Other issues the ACLU is pursuing, Blair-Loy said, include protecting the rights of high school students to go off campus to obtain confidential medical services; challenging an Imperial city police officer who Tasered a 16-year-old in his backyard; filing an amicus curiae brief in a case claiming that it’s a violation of due process for the courts to pay defense counsel in death-penalty cases a flat fee; and a suit against the city of San Diego challenging the police department’s practice of raiding homeless people’s encampments while the homeless people themselves are being served lunch or accessing services, confiscating their shopping carts and dumping all their belongings willy-nilly into dumpsters.
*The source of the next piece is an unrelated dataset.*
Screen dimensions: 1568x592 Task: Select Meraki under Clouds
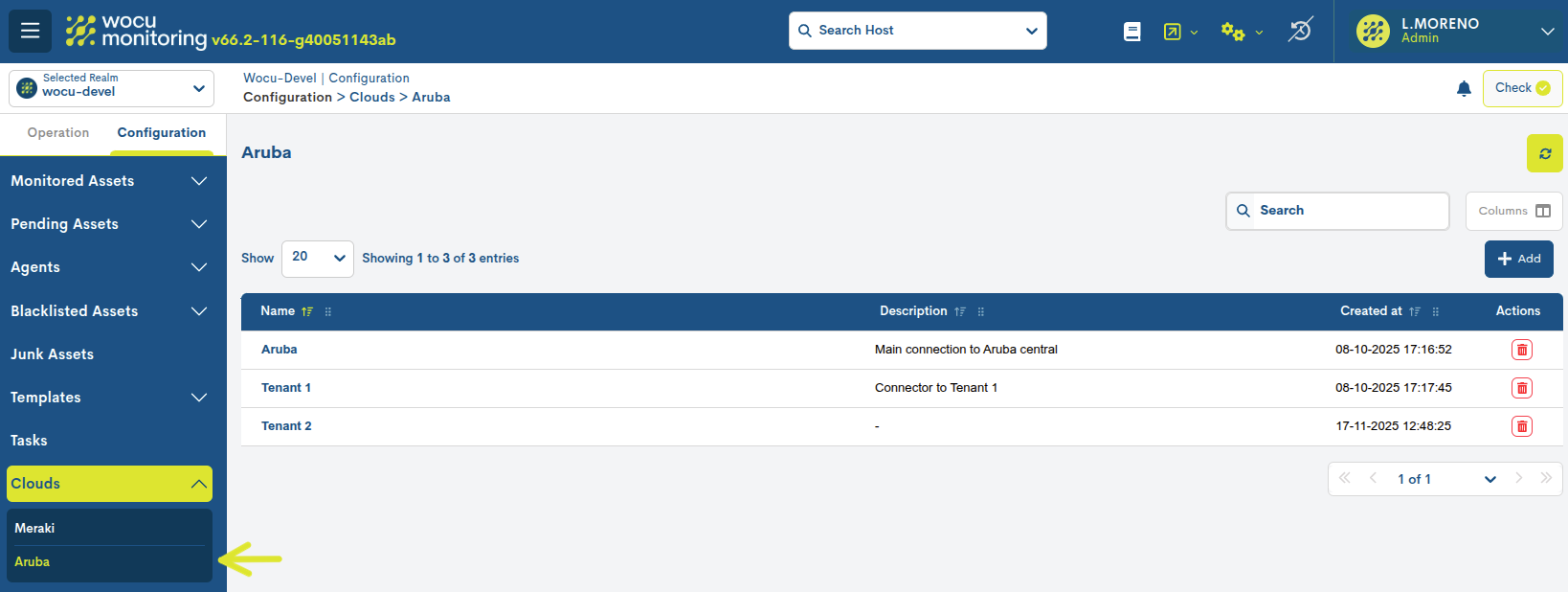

Blair-Loy noted that the city of Fresno recently paid a $2.5 million settlement in a similar case but “San Diego took the wrong message” from that history.
The ACLU also elected its new board of directors for the year and gave out two “Bill of Rights Awards” to local civil-liberties activists. One, Marilyn Adams, wasn’t there to receive her award; but the other, 18-year-old Max Oglethorpe, was. A student at San Dieguito High School who plans to enter college this fall, Oglethorpe won the award for preparing Web-based maps of all the prisons, lockups, detention camps and other secure facilities in San Diego County so the families of prisoners can log onto the Internet and find their incarcerated relatives. He’s also pursuing other programs to help prisoners’ families.